Helen Jarvis, who was friends with Svay Ken and Ingrid, sees this focus on fleeting moments as one of the great qualities of Svay Ken’s work. “Every single incident is a small incident, and this is Svay Ken’s genius, to take something that seems small and to interpret it, to enshrine it and to have it live with us and to see it through his eyes from that moment,” she said.
Accordingly, this slice-of-life artwork harbours few hidden messages but instead focuses on providing insight into human emotions. Objects are secondary, rendered in rough, hurried brushstrokes or broad washes of colour. But faces are depicted in careful, realistic detail, their expressions carrying the weight of their subjects’ inner thoughts.
As in Svay Ken’s earlier paintings of rural life, the composition of these later paintings often treads the line between the real and the surreal, sometimes bordering on the cartoonlike.
In the painting Typing, Ingrid – her face a picture of concentration blended with pleasure at doing a favour for a friend – sits in a chair entering Svay Ken’s CV into a computer. How do we know she is typing a CV? Svay Ken has helpfully included the contents of the document in a stream of words that runs through the middle of the painting, much like expository text in a comic book.

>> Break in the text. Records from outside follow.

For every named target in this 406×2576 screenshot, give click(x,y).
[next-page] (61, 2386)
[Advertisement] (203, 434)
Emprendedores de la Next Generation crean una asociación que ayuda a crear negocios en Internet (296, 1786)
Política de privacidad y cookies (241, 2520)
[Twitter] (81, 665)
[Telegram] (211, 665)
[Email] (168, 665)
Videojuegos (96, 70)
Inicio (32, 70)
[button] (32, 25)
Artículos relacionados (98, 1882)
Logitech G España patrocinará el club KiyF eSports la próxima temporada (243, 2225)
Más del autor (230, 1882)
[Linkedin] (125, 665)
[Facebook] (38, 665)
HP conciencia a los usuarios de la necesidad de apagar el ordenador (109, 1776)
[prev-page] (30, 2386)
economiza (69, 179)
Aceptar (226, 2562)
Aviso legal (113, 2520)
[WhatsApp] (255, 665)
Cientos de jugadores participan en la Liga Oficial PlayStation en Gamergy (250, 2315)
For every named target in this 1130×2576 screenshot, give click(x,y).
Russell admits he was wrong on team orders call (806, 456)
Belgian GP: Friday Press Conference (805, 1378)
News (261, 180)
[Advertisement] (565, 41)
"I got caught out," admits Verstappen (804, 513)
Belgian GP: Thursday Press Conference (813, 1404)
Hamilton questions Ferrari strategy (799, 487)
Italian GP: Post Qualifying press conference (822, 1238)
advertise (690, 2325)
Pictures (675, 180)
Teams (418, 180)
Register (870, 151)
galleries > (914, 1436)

There are no tricks here. Svay Ken simply uses the most expedient method to tell the story of the moment. As Jarvis points out, this simplicity of approach can be taken as a sign of the artist’s genius, but it is also one of the reasons why he has been branded by critics as naive. The tag is not intended to be slanderous. Naive art has been widely recognised at a “legitimate” genre to the extent that some art schools are now, paradoxically, teaching the technique of the untaught technique.
Nonetheless, Lydia Parusol, the art manager of Meta House, continues to carry the flag of resistance against attempts to pigeonhole Svay Ken’s art.
“People outside Cambodia say he’s categorised under naive painting but he was really just focused on beauty, on a very simple and clear and upfront portrayal of daily life in Cambodia,” Parusol said. “He has a very clear contemporary Cambodian artistic identity.”
“Svay Ken is the pioneer in the visionary field of art in Cambodia,” Svay Sanuch added. “These paintings simply show the story of his friendship with Ingrid. Whenever he got to know anybody, he was a good friend forever.”